The White House, after heaping praise on Hagel, also struggled to explain why Hagel had to go if he were such an asset to President Obama.

White House Press Secretary Josh Earnest on Tuesday also denied that Hagel's memo to Rice played any part in the resignation. "It did not have any effect," Earnest said. He said that Obama expected "unvarnished advice" from his Cabinet.

Earnest was less direct in answering another question from a reporter:  If Hagel "had done such a wonderful job – you listed all his accomplishments – why did he have to go?"

 "Well, again, this is based on a conversation between the two of them about what the next two years of this administration is going to look like," Earnest responded. "And based on what those priorities are going to be over the next two years, both men determined that it was an appropriate time for Secretary Hagel to step down."

Hagel will be leaving office ranked 13th for length of service of the 24 defense secretaries since World War II, but he will be well short of the average number of days in office.
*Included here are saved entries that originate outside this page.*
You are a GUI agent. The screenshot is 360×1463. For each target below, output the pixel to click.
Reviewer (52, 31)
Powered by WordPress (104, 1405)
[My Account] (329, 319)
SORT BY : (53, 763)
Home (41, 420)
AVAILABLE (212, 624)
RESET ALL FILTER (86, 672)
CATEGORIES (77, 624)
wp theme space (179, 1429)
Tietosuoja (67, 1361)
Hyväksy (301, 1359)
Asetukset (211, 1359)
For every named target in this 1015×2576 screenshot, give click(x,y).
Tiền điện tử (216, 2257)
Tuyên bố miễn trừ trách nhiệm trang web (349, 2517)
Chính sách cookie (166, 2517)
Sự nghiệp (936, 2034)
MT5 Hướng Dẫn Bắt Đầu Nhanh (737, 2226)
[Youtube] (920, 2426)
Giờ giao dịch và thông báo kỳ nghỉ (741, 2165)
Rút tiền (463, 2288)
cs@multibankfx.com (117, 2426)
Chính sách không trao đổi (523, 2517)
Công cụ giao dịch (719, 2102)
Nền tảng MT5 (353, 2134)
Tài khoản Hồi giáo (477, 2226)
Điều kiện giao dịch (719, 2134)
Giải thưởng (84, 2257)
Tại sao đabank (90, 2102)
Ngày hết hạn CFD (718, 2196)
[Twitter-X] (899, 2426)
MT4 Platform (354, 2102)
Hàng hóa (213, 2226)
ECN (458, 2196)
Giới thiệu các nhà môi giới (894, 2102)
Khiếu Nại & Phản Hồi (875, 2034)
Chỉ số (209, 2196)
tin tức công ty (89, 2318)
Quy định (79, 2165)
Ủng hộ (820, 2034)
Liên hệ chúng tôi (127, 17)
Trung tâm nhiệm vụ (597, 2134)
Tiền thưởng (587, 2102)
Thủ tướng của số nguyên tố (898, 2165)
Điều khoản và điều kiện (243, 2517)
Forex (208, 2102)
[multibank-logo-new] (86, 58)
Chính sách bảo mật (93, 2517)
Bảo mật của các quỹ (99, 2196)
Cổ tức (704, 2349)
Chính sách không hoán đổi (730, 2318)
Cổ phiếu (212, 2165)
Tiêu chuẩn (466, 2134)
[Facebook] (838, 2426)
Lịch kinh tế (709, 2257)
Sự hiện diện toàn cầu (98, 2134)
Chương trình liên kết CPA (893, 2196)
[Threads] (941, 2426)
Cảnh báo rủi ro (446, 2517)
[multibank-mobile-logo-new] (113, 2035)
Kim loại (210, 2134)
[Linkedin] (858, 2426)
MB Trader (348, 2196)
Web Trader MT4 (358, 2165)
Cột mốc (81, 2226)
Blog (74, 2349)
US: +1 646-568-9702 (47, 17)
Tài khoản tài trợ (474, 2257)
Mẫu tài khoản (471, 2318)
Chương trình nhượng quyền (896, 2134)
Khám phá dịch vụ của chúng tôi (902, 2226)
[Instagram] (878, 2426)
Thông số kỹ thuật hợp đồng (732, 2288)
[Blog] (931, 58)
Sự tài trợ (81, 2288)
The average defense secretary spent 1,018 days in office.

Hagel was behind President Dwight D. Eisenhower's Defense Secretary Neil H. McElroy, ranked 12th with 783 days in office, and just ahead of his immediate predecessor Leon Panetta, 608 days.

The shortest term as defense secretary was the 114 days served by Elliot Richardson under President Richard M. Nixon before becoming attorney general.

The longest serving defense secretary was Robert McNamara in the presidencies of John F. Kennedy and Lyndon B. Johnson. McNamara served 2,595 days.

Donald Rumsfeld had hoped to become the longest-serving defense secretary but he resigned after midterm election defeats in the administration of President George W. Bush. Rumsfeld was the second longest-serving defense secretary, with only 10 days fewer in office than McNamara.

At a Pentagon briefing, Kirby stressed that Hagel would be diligent in carrying out his responsibilities at the Defense Department until a successor is confirmed by the Senate, which could be several months into next year.

Hagel will present a review on sexual assaults in the ranks to the White House next month, Kirby said. He also hoped to re-schedule a trip to Vietnam, where he served as an Army infantry sergeant, with his remaining time in office. Hagel canceled the long-planned trip last month.